As a metaphor, the Jericho Road is the bridge, or the doorway, or the alley, or the box where the more than 154,000 veterans must sleep tonight and on any given night because they have no home.

As a metaphor, the Jericho Road is the border conflict between Honduras and El Salvador, or between Israel and Palestine, or between North and South Korea, conflicts in which thousands upon thousands of people have been killed. It is also the border clashes between Mexico and the United States, clashes in which immigration enforcement threatens to further divide us as a nation.

You see, the Jericho Road is any place where there is violence. It is any place where there is oppression. It is any place where there is suffering. It is any place where people are robbed – robbed of their dignity; robbed of their love; robbed of their food, shelter and clothing; robbed of their value as human beings; and robbed of their life itself.

It is an uncomfortable truth that the Jericho Road is always with us because anger, poverty, hopelessness, ancient hatreds, oppression, violence, and death are always with us and they raise their ugly heads on the Jericho Road. In a 1967 speech, Dr. Martin Luther King Jr., spoke these challenging and moving words: “One day we must come to see that the whole Jericho Road must be transformed so that men and women will not be constantly beaten and robbed as they make their journey on life’s highway. True compassion is more than flinging a coin to a beggar; it is not haphazard and superficial. It comes to see that an edifice that produces beggars needs restructure.”  

Now the story of the Jericho Road is one of the most memorable narratives in all of literature. Of course, we do not know this recognizable tale as the story of the Jericho Road, but more familiarly as the Parable of the Good Samaritan – a story that asks the timeless question: Who is my neighbor?

There once was a man who was walking down a road – the Jericho Road. . .

This classic account begins with its ageless and enduring truths about how we ought to live our lives. The story of the Jericho Road calls us to be caring, compassionate human beings in the face of need on any of life’s Jericho roads.

Information provided.
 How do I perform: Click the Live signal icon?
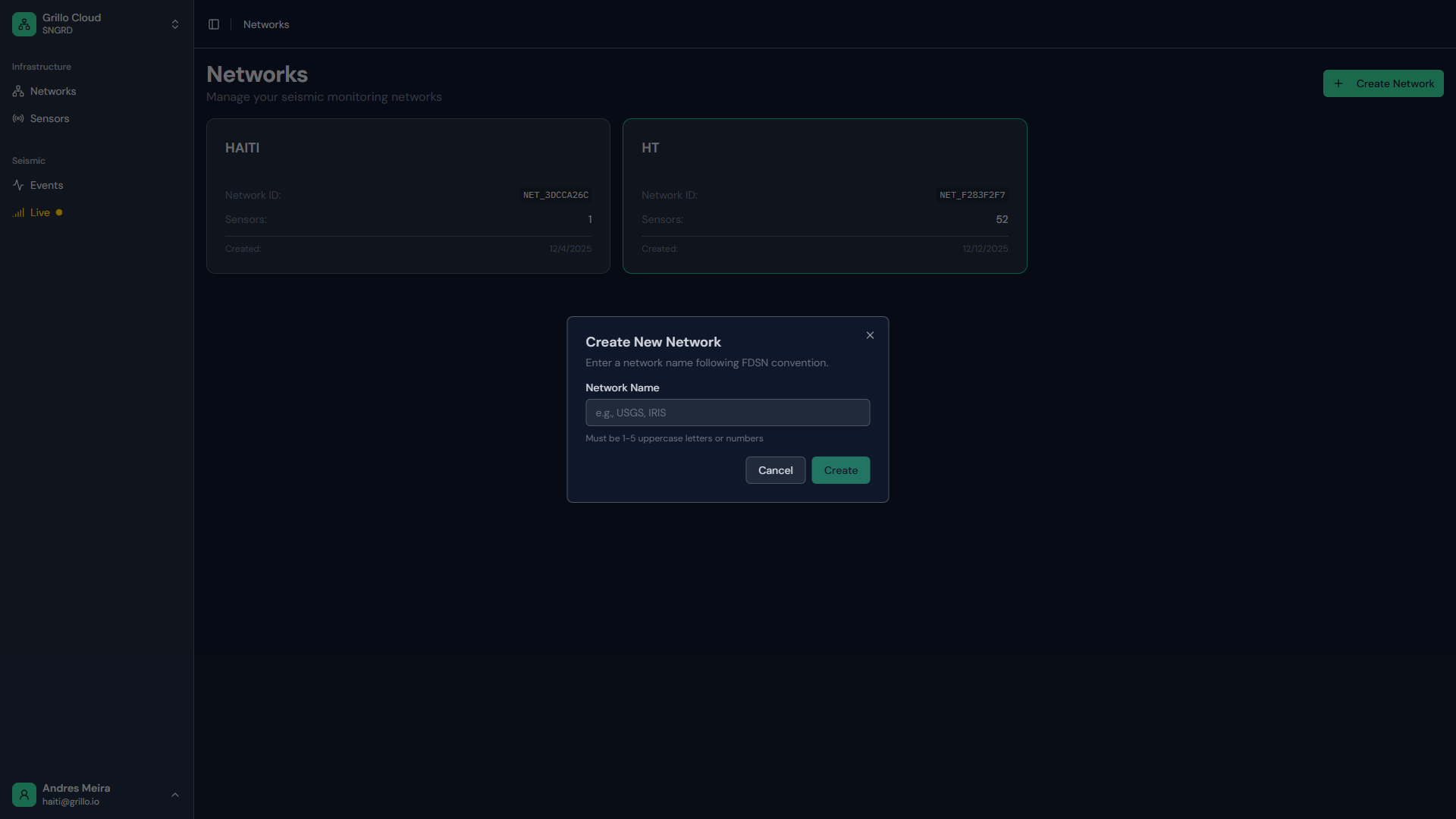tap(18, 213)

List of tasks.
(a) After the material, decide whether each statement below agrees with the passage on the Jericho Road. Answer yes or no for each, and quote the deciding words of the passage exactly.
(i) The passage says that more than 154,000 veterans are without a home on any given night.
(ii) The quoted words of Dr. Martin Luther King Jr. come from a 1968 speech.
(iii) The passage says the story is better known as the Parable of the Prodigal Son.
(b) Use the passage on the Jericho Road to answer each question below, one per line.
(i) Between which two countries are the border clashes linked to immigration enforcement?
(ii) In the quoted words, what is true compassion said to be more than?
(iii) What timeless question does the story ask?
(c) Write out the passage on the Jericho Road word for word, between "As a metaphor, the Jericho Road is the border" and "their life itself.", inclusive.

Final answers.
(a)
(i) Yes: "the more than 154,000 veterans must sleep tonight and on any given night because they have no home."
(ii) No: "In a 1967 speech, Dr. Martin Luther King Jr., spoke these challenging and moving words"
(iii) No: "but more familiarly as the Parable of the Good Samaritan"

(b)
(i) Mexico and the United States
(ii) Flinging a coin to a beggar
(iii) Who is my neighbor?

(c)
As a metaphor, the Jericho Road is the border conflict between Honduras and El Salvador, or between Israel and Palestine, or between North and South Korea, conflicts in which thousands upon thousands of people have been killed. It is also the border clashes between Mexico and the United States, clashes in which immigration enforcement threatens to further divide us as a nation.

You see, the Jericho Road is any place where there is violence. It is any place where there is oppression. It is any place where there is suffering. It is any place where people are robbed – robbed of their dignity; robbed of their love; robbed of their food, shelter and clothing; robbed of their value as human beings; and robbed of their life itself.